------ Provided data

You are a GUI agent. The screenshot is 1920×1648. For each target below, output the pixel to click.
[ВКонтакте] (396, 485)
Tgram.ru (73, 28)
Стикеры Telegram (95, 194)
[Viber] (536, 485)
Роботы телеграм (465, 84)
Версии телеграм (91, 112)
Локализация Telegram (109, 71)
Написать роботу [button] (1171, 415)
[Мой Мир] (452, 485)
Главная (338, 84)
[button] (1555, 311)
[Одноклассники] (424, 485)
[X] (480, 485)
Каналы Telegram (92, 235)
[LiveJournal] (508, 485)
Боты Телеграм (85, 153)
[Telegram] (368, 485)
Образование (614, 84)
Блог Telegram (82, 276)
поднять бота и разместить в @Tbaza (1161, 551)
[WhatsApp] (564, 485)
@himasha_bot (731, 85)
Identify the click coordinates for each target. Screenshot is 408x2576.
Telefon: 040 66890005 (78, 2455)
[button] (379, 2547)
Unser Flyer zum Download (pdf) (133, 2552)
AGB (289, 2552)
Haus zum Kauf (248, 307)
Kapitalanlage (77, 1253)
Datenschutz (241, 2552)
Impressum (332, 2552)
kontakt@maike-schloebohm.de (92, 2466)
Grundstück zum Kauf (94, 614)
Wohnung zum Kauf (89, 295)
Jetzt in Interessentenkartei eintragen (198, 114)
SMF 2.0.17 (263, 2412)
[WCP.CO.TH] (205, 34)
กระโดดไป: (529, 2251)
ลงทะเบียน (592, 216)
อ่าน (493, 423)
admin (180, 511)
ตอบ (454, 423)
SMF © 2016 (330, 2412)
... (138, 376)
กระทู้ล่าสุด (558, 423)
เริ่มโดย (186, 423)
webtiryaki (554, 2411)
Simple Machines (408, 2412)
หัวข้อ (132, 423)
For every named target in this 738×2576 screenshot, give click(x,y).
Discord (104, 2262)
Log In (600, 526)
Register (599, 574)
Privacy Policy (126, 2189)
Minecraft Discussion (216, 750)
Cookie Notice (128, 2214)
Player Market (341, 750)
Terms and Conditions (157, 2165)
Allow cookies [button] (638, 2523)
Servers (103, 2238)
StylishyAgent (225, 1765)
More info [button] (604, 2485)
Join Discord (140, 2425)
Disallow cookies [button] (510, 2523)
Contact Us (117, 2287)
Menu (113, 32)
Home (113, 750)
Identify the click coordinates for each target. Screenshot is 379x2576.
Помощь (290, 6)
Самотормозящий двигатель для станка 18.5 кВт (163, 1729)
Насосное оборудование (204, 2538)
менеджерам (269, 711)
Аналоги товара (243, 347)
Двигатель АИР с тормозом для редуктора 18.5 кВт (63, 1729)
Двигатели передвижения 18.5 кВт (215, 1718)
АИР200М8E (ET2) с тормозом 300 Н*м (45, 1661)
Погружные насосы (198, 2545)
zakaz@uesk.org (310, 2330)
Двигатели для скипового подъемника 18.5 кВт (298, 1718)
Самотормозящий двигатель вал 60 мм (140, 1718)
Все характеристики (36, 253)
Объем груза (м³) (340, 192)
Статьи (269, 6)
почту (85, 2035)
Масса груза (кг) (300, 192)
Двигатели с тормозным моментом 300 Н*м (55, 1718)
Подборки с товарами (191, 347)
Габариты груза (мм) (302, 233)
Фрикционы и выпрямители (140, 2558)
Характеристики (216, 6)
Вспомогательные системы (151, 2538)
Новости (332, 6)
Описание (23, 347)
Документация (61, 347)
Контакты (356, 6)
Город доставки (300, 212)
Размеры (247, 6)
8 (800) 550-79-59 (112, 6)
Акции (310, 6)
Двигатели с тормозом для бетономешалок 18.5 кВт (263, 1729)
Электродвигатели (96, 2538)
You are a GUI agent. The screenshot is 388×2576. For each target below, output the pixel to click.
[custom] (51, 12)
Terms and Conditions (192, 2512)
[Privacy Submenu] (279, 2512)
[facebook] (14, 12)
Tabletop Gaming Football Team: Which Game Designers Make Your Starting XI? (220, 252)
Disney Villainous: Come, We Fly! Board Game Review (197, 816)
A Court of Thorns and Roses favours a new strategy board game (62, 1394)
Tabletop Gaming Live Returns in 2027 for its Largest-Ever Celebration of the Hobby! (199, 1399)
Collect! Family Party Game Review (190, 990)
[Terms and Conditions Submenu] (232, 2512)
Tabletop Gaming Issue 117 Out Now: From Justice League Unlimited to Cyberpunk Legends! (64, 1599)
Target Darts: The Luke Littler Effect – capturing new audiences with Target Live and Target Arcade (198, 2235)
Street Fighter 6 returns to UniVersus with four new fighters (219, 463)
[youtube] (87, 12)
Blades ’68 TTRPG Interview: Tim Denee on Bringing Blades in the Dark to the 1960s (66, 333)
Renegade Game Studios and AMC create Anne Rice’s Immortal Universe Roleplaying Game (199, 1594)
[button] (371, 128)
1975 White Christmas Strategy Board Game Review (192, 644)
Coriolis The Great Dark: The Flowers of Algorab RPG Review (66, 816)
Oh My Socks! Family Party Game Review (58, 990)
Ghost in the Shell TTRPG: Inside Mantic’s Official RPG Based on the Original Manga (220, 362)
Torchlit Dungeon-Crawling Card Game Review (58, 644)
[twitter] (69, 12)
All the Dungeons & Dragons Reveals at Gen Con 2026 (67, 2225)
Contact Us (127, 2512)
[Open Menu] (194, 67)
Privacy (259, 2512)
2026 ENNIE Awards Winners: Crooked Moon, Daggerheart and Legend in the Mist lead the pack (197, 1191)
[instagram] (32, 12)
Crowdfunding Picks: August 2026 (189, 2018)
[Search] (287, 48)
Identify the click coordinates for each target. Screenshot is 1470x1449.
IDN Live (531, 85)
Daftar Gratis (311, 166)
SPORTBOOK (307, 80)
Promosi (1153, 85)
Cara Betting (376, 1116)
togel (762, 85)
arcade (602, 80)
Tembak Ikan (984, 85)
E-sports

------------

In the entries above, please find the line with "กระโดดไป: (529, 2251)" and the line with "[facebook] (14, 12)", then write out exactly those two lines and every line between them, and nothing more.

กระโดดไป: (529, 2251)
ลงทะเบียน (592, 216)
อ่าน (493, 423)
admin (180, 511)
ตอบ (454, 423)
SMF © 2016 (330, 2412)
... (138, 376)
กระทู้ล่าสุด (558, 423)
เริ่มโดย (186, 423)
webtiryaki (554, 2411)
Simple Machines (408, 2412)
หัวข้อ (132, 423)
For every named target in this 738×2576 screenshot, give click(x,y).
Discord (104, 2262)
Log In (600, 526)
Register (599, 574)
Privacy Policy (126, 2189)
Minecraft Discussion (216, 750)
Cookie Notice (128, 2214)
Player Market (341, 750)
Terms and Conditions (157, 2165)
Allow cookies [button] (638, 2523)
Servers (103, 2238)
StylishyAgent (225, 1765)
More info [button] (604, 2485)
Join Discord (140, 2425)
Disallow cookies [button] (510, 2523)
Contact Us (117, 2287)
Menu (113, 32)
Home (113, 750)
Identify the click coordinates for each target. Screenshot is 379x2576.
Помощь (290, 6)
Самотормозящий двигатель для станка 18.5 кВт (163, 1729)
Насосное оборудование (204, 2538)
менеджерам (269, 711)
Аналоги товара (243, 347)
Двигатель АИР с тормозом для редуктора 18.5 кВт (63, 1729)
Двигатели передвижения 18.5 кВт (215, 1718)
АИР200М8E (ET2) с тормозом 300 Н*м (45, 1661)
Погружные насосы (198, 2545)
zakaz@uesk.org (310, 2330)
Двигатели для скипового подъемника 18.5 кВт (298, 1718)
Самотормозящий двигатель вал 60 мм (140, 1718)
Все характеристики (36, 253)
Объем груза (м³) (340, 192)
Статьи (269, 6)
почту (85, 2035)
Масса груза (кг) (300, 192)
Двигатели с тормозным моментом 300 Н*м (55, 1718)
Подборки с товарами (191, 347)
Габариты груза (мм) (302, 233)
Фрикционы и выпрямители (140, 2558)
Характеристики (216, 6)
Вспомогательные системы (151, 2538)
Новости (332, 6)
Описание (23, 347)
Документация (61, 347)
Контакты (356, 6)
Город доставки (300, 212)
Размеры (247, 6)
8 (800) 550-79-59 (112, 6)
Акции (310, 6)
Двигатели с тормозом для бетономешалок 18.5 кВт (263, 1729)
Электродвигатели (96, 2538)
You are a GUI agent. The screenshot is 388×2576. For each target below, output the pixel to click.
[custom] (51, 12)
Terms and Conditions (192, 2512)
[Privacy Submenu] (279, 2512)
[facebook] (14, 12)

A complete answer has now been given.